Lee Yeon-bok's Paljin Tangmyeon

A nourishing noodle dish loaded with generous meats, fresh seafood, and vegetables, highlighting deep umami and the rich, hearty flavors characteristic of Chinese cuisine.

🙋 Recommended for

  • Those who want to try making a premium noodle dish with the deep, rich broth of a professional Chinese restaurant at home.
  • Those looking for a lavish, hearty dish suitable for entertaining guests or as a nourishing family meal.

Ingredients needed 🛒2 servings

  • beef (as needed)
  • chicken breast (as needed)
  • scallop (as needed)
  • shrimp (as needed)
  • napa cabbage heart (as needed)
  • green onion (as needed)
  • assorted vegetables from the fridge (as needed)
  • 1 egg
  • 2 tbsp starch
  • chili oil (a little)
  • cooking oil (a little)
  • soy sauce for soup (a little)
  • oyster sauce (generously)
  • chicken stock (a little)
  • Chinese-style noodles (or kalguksu noodles) for 2 servings
  • water (as needed)

Recipe 🍳

  1. Slice the beef and chicken breast thinly against the grain.

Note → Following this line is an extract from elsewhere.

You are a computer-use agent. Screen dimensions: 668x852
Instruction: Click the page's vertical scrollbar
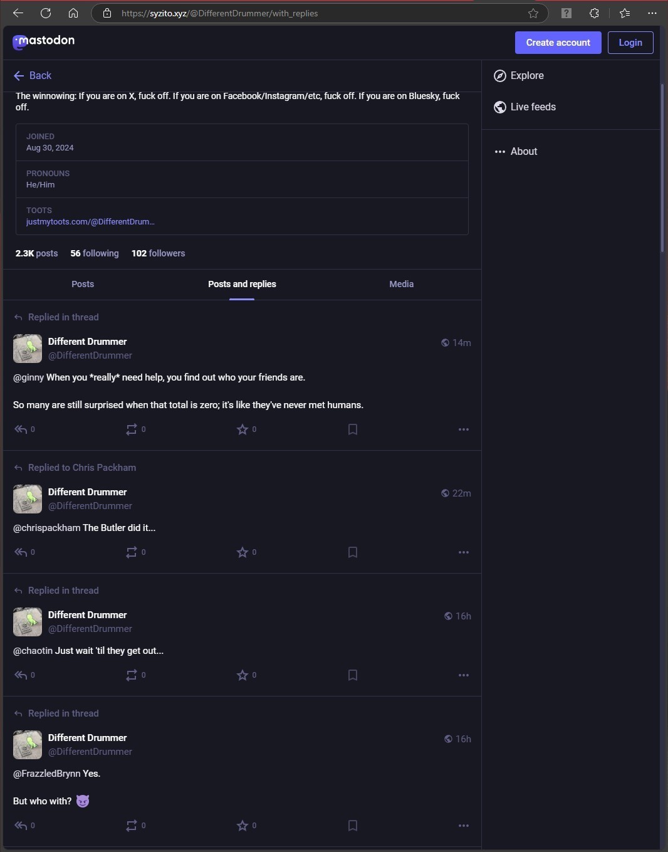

Also thinly slice the scallops, napa cabbage, and other vegetables into bite-sized pieces. Separate into meat group and seafood/vegetable group.
  2. Add 2 tbsp starch and egg wash to the sliced beef and chicken breast. Knead well to coat the meat surfaces with a thin starch batter.
  3. Heat plenty of oil in a pan. Add the starch-coated meats and stir gently to prevent clumping, cooking until tender (the 'hwa' technique). Then drain the oil.
  4. Blanch the seafood (scallops) and firm vegetables briefly in boiling water, then drain to remove moisture.
  5. In a pan, combine chili oil and cooking oil. Add green onion to infuse flavor, then stir-fry the blanched vegetables. Add a splash of soy sauce to enhance the aroma.
  6. Add the cooked meats and blanched seafood to the pan. Pour in plenty of water and bring to a boil.
  7. Season with oyster sauce and chicken stock for deep flavor. While boiling, add a starch slurry to thicken the broth to a rich, saucy consistency. (Add the shrimp at this point since they cook quickly.)
  8. In a separate pot, boil water and add a small amount of chicken stock and oyster sauce to create a clean base broth to pour over the noodles.
  9. Place the cooked noodles in a bowl. Pour the clean base broth over the noodles, then generously top with the thickened Paljin Tang sauce.
  1. Thinly slice meat, seafood, and vegetables into bite-sized pieces.
  2. Coat meat with starch and egg wash, then gently cook in oil and drain.
  3. Blanch seafood and vegetables in boiling water.
  4. Stir-fry vegetables, meat, and seafood in scallion oil. Season with water, oyster sauce, and chicken stock. Thicken with starch slurry.
  5. Place noodles and clear broth in a bowl. Top generously with thickened Paljin Tang sauce.

Cooking tips 💡

  • Use the Chinese 'hwa' technique of coating meat with starch and egg, then stirring gently in low-temperature oil. This ensures the chicken breast and beef are extremely tender, not dry.
  • Make the Paljin Tang sauce thick and rich so that when you pick up the noodles, the sauce clings to them, allowing you to fully experience the deep flavor.